With all of that behind us, let's look at how your problem should have been presented:
The statement
\(
Z_1 \; = \; R_1 \; = \; 10 \; \Omega
\)
Is correct. But the statement
\(
Z_2 \; = \; X_L \; = \; 5 \; \Omega
\)
is not. This is stating, very explicitly, that both the impedance of component #2 is identically equal to the reactance of component #2, and both of these are equal to five ohms.

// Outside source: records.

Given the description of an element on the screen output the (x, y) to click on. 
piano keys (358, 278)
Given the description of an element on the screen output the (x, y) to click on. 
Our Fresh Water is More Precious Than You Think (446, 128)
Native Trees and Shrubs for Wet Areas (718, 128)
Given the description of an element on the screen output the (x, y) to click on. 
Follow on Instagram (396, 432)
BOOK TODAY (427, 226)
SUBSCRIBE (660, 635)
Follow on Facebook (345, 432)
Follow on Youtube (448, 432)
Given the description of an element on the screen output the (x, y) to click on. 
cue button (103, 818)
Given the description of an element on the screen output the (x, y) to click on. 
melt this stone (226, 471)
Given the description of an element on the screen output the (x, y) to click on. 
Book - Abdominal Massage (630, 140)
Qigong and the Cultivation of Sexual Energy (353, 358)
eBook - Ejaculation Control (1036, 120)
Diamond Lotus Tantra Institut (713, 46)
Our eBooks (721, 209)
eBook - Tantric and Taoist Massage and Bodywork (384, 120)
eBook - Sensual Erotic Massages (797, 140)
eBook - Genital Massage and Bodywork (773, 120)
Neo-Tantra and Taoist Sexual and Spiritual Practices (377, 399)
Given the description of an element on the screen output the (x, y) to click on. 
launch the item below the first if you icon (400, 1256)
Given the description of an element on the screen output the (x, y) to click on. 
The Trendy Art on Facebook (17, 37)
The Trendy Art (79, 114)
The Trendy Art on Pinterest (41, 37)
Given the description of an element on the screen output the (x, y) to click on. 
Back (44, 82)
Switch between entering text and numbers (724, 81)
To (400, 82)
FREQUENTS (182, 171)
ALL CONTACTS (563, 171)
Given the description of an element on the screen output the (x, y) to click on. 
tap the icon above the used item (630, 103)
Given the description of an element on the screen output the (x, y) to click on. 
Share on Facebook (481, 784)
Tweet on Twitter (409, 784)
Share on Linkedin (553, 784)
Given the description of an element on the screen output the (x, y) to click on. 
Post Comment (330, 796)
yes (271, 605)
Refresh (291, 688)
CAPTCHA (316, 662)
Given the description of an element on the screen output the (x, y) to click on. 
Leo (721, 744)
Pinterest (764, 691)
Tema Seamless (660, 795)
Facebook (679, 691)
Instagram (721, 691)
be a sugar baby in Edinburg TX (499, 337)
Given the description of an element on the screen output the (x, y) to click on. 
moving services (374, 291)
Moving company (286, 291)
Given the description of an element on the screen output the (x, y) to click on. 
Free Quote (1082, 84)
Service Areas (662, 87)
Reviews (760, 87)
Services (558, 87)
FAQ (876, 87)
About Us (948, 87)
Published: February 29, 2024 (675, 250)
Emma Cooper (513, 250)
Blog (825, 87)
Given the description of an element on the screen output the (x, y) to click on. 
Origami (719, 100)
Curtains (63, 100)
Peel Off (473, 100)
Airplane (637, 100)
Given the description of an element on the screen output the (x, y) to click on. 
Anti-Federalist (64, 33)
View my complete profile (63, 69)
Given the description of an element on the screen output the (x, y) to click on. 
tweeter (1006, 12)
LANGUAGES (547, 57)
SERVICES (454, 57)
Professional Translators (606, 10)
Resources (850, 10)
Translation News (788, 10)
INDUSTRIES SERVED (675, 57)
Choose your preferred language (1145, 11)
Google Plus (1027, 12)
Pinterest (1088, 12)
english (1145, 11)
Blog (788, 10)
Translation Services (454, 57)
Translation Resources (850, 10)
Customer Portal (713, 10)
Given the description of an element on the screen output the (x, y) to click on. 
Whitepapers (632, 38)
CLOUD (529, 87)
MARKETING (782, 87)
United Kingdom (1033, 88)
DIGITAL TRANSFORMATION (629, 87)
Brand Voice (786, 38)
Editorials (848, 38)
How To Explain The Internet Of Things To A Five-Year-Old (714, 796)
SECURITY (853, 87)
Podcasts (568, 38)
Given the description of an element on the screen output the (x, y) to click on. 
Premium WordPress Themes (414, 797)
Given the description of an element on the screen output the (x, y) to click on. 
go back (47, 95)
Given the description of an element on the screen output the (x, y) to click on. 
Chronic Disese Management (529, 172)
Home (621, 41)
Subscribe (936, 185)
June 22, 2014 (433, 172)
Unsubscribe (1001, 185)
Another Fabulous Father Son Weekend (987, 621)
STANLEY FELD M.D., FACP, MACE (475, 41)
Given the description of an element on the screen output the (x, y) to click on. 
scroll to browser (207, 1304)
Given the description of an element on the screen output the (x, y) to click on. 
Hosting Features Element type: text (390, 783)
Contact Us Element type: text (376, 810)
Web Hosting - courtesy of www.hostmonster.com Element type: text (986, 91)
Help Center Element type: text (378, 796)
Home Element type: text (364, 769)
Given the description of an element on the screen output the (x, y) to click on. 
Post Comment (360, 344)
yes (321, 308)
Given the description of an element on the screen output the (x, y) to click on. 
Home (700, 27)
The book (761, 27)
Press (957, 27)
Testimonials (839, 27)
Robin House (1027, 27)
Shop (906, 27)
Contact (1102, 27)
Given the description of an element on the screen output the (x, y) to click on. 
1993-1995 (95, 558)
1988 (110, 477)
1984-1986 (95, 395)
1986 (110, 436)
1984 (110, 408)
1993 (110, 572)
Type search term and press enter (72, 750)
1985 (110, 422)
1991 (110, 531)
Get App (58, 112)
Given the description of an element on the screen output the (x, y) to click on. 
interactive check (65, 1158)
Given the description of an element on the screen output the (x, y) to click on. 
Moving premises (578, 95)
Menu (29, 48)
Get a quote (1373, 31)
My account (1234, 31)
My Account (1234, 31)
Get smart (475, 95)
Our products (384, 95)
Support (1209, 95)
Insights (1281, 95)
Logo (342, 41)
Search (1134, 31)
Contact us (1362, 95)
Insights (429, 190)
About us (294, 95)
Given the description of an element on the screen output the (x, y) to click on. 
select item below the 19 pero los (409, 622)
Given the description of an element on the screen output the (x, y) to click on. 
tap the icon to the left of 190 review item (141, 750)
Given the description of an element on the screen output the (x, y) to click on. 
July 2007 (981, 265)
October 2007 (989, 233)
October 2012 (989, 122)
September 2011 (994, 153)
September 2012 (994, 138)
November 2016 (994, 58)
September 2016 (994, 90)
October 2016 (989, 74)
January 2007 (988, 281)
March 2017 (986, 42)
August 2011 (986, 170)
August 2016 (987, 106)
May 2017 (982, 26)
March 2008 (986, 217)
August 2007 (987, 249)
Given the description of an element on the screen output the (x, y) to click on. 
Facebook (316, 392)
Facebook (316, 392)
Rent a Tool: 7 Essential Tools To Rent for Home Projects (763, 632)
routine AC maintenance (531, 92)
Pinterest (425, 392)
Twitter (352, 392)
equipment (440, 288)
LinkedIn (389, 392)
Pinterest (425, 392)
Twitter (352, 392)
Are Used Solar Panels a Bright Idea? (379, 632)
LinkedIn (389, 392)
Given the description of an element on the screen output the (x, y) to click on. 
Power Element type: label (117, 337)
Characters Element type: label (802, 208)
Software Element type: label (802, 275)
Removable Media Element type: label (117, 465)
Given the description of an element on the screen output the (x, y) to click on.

But the impedance of an inductor is a complex quantity, so there needs to be an 's' in there, if working in the complex-frequency domain, or a 'j' in there, if working at a single frequency (often referred to as the phasor-domain).
Assuming that they wanted to make sure that you knew how to translate between reactance and impedance, they should have just stated
\(
R_1 \; = \; 10 \; \Omega \\
X_2 \; = \; 5 \; \Omega \\
X_3 \; = \; -4 \; \Omega \\
R_4 \; = \; 4 \; \Omega
\)
All the information you need to find the impedances is right there.